Over the years, Swift has taken on many genres and personal brands. The singer acknowledges these versions of herself in a 2017 music video by convening multiple Taylors and pitting them against each other in jest. More recently, following the release of Midnights, Swift announced the Eras Tour, self-described as "a journey through the musical eras of my career." While seemingly trivial, each of these eras or brands of Taylor had a purpose, and appealed to different audiences in different ways, much like commercial brands do today. 

In this article, I'll unpack three of Taylor Swift's most pivotal (brand) transformations, and what today's brands can learn from them. 

The brand launch—country sweetheart Taylor

Swift's debut single spent eight months on the Billboard singles chart after its release in 2006. Her first album went platinum by 2007, and she easily became one of the most popular artists in country music. How did she rise to fame so quickly? In part, due to a relatable, authentic personal brand—and some damn good storytelling. 

Swift's first album reflects upon high school experiences of first love and heartbreak. This authentic style of storytelling quickly became her trademark. Matt Welch, director of client engagement at Wolff Olins, summarized it well: "Two things were true to her brand: She was always storytelling, and it was always drawn from reality." 

Audiences latched onto this vulnerability—they imagined themselves in her shoes, connected with her lyrics. The relatability of her brand drew people in, and thus built a loyal following.

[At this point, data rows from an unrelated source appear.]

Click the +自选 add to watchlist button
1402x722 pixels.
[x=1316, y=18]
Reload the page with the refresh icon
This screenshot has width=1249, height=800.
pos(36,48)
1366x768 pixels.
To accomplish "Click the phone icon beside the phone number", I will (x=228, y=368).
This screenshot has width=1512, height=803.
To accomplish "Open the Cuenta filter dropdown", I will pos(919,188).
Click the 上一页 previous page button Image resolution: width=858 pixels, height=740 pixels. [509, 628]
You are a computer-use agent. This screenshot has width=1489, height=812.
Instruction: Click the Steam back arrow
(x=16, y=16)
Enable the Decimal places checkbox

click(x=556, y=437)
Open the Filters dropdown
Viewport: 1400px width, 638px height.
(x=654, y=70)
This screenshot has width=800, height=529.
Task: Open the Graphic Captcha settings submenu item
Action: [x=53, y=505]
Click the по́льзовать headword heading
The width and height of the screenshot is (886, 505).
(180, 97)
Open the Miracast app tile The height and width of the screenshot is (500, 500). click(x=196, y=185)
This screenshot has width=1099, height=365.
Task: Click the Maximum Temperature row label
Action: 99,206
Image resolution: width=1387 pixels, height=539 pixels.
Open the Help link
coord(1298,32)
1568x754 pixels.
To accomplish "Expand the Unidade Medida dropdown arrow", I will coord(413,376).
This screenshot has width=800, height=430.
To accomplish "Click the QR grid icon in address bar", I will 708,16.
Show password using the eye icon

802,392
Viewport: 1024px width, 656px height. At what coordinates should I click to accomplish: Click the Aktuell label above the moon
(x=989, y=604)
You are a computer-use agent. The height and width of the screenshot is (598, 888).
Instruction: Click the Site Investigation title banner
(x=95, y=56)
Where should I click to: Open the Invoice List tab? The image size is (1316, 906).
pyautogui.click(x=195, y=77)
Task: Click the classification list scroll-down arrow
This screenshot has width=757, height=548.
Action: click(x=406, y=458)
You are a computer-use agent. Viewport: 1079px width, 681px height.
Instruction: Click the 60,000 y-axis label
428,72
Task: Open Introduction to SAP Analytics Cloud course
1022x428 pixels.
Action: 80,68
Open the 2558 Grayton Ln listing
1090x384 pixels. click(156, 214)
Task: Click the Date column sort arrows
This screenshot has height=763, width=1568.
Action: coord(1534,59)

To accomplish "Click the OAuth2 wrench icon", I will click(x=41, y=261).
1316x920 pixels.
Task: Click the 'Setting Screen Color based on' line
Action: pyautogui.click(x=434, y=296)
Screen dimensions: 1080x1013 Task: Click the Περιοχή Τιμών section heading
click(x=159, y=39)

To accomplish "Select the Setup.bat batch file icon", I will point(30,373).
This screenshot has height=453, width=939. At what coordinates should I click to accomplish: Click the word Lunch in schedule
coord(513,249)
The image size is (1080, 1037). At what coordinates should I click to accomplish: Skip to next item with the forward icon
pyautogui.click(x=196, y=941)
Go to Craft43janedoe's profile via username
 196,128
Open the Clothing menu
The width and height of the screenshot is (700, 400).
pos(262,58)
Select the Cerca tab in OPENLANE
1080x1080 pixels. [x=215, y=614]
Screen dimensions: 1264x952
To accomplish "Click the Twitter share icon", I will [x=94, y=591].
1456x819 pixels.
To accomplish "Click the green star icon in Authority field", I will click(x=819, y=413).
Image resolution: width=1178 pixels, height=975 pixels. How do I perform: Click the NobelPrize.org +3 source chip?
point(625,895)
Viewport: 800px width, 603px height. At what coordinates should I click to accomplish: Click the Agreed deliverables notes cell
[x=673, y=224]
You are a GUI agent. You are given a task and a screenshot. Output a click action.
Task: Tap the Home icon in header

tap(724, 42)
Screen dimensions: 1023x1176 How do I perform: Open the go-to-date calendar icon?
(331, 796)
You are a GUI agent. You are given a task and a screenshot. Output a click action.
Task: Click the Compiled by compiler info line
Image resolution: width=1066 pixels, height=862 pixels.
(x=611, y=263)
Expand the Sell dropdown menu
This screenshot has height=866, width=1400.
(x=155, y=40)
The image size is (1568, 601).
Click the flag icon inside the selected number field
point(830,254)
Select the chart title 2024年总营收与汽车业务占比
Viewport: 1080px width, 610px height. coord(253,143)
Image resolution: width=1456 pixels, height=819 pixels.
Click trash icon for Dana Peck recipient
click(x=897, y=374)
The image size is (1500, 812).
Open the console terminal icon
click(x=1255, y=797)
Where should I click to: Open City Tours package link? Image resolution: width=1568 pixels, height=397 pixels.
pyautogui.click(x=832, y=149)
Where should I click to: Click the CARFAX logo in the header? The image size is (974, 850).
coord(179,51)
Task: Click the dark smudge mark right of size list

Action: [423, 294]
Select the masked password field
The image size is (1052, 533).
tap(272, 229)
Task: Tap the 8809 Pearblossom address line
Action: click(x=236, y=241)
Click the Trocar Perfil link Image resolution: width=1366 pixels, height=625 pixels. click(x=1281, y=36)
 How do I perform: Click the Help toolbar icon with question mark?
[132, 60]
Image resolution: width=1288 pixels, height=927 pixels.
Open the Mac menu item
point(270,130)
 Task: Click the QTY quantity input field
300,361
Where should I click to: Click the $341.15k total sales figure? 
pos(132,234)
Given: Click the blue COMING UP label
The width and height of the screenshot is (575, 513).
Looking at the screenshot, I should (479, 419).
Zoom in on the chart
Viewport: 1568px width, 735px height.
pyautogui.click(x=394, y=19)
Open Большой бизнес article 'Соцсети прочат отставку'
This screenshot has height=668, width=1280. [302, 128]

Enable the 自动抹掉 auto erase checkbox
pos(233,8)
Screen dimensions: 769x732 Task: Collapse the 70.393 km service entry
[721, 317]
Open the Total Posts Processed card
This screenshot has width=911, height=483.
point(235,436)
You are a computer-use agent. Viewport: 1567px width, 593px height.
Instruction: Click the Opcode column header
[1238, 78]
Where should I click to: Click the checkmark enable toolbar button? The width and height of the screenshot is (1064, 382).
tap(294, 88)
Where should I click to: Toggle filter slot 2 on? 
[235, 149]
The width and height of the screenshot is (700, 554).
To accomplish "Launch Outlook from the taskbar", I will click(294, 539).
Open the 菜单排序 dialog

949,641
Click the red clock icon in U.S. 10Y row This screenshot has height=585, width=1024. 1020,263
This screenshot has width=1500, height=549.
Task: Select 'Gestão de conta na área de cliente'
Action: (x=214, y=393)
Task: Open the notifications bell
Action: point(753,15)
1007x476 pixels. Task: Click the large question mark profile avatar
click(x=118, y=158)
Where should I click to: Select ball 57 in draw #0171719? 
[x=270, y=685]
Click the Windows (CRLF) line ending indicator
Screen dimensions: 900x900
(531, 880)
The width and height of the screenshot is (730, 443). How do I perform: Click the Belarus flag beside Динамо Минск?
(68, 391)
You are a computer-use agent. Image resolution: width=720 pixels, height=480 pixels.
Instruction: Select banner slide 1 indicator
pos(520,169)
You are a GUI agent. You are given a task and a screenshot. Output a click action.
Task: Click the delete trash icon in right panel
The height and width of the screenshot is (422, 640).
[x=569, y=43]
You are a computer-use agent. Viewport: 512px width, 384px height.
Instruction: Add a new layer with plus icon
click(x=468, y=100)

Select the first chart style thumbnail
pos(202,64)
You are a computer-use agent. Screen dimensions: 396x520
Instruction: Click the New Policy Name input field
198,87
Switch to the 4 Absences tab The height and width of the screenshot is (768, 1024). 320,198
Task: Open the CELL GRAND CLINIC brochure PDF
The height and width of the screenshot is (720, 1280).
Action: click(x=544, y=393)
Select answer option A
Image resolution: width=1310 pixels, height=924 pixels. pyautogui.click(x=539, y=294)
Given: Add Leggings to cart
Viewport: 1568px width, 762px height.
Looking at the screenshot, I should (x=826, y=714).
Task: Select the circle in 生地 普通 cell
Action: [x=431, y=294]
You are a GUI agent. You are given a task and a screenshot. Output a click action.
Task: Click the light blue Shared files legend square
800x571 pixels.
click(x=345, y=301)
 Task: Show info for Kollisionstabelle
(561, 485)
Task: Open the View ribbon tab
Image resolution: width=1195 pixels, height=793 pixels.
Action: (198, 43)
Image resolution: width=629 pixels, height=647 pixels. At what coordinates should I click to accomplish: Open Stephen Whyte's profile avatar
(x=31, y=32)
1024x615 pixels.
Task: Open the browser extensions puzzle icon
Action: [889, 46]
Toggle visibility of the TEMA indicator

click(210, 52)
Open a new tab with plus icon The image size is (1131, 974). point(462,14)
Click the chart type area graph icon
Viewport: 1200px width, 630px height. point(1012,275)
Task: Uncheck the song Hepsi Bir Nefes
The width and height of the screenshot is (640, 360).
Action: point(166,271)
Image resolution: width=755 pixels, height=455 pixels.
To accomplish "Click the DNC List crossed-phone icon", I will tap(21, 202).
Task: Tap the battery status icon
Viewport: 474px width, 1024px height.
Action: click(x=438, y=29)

Today's brands can do the same by demonstrating transparency and authenticity, which will help drive engagement and build trust. This is increasingly important as Gen Z has gained purchasing power, and they value being brought behind the scenes and having two-way relationships with their brands. 

The inflection point—'Reputation' Taylor

After a few whirlwind years, Swift's popularity dropped. Fans tired of songs bashing ex-boyfriends, and critics dinged live performances. As 2017 rolled around, it was time for a rebrand. Swift delivered by releasing Reputation, an album that was edgy, bold and not at all reminiscent of previous records. As her lyrics stated, the old Taylor could NOT come to the phone right now.

Fans were pleasantly surprised, and those who had previously refused to listen to her music were now interested. Even the album's graphics and visuals were evocative. Molly Dauphin, designer at Wolff Olins, mused: "The cover had backlash … but the newspaper typography set the stage for intrigue and rebellion." 

It was an impressive brand transformation. Swift channeled the criticism into her work, and in response, reinvented her identity with just one album release. Today, it's a great example of how rebranding can increase relevance, shift consumer perspectives, and capture new audiences. 

A brand with perspective—'Taylor's Version' Taylor

As Swift matured, her brand matured. Previously, she refrained from commenting on sociopolitical issues, but a few events catalyzed the development of a stronger brand perspective.

The first of these was the 2018 midterm elections in Tennessee. In Swift's documentary Miss Americana, her team urged her not to take sides for fear of backlash. Instead, Swift posted on Twitter, using the power of her brand to back a candidate and encourage voting, resulting in 65,000 additional registrations (CNN). By doing this, Swift made sure the brand she was portraying was representative of her values. 

More recently, Swift asserted a point of view when she began re-recording songs that belonged to her previous record label, who had mistreated her (i.e., Scooter Braun). Swift committed to re-recording six albums, now called "Taylor's versions," so that she, not Braun, benefits when the songs are streamed. This move demonstrated industry leadership—and paved the way for other artists to defend themselves.

It's clear Taylor's brand has grown up. Rather than withholding her opinion, by owning a perspective, she has inspired fans and artists alike. This is incredibly important. Brands cannot lead, inspire or grow without defining a clear and ownable POV. 

So what have we learned? 

  • Demonstrate authenticity to drive connection with your audience. That can be done in many ways, but Swift does it through transparent and vulnerable storytelling. 
  • Be responsive to criticism, and remain open to reinvention. Very few consumers want to engage with a brand that's stuck in the past.
  • Own a point of view. This helps communicate brand values, differentiate from competitors, and most important, establish industry leadership. 

Over the years, Swift has done all of this with poise. So even if you aren't Enchanted by her music, the digs she makes at exes, or the ridiculous amount of emissions produced by her private jet, you have to admit she's a bit of a branding Mastermind. And we should all be taking notes.